Learning Humanoid End-Effector Control for Open-Vocabulary Visual Loco-Manipulation

"The paper introduces HERO, a novel paradigm for visual loco-manipulation of arbitrary objects using humanoid robots. This approach addresses the limitations of existing methods that rely heavily on real-world imitation learning, which often struggle with generalization due to the challenges of acquiring extensive training datasets. HERO integrates advanced techniques from both classical robotics and machine learning to enhance the control performance of humanoid robots in diverse environments. The core innovation lies in the development of a residual-aware end-effector (EE) tracking policy that significantly improves the accuracy of robotic movements. This policy employs a combination of inverse kinematics to transform residual end-effector targets into reference trajectories, a learned neural forward model to achieve precise forward kinematics, and mechanisms for goal adjustment and replanning. These strategies collectively reduce the end-effector tracking error by a factor of 3.2, showcasing a substantial improvement in performance. The modular system designed for loco-manipulation leverages open-vocabulary large vision models, which contribute to robust visual generalization across various real-world settings, including offices and coffee shops.
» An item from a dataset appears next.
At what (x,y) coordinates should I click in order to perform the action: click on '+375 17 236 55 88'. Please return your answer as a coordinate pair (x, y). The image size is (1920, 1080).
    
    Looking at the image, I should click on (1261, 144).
The robots demonstrate the ability to manipulate everyday objects, such as mugs, apples, and toys, on surfaces with varying heights from 43cm to 92cm. The authors conducted systematic modular and end-to-end tests both in simulation and real-world scenarios, validating the effectiveness of their proposed design. The advancements presented in this research hold significant potential for the future of humanoid robots, particularly in enhancing their interaction capabilities with everyday objects, thereby paving the way for more intuitive and versatile robotic systems."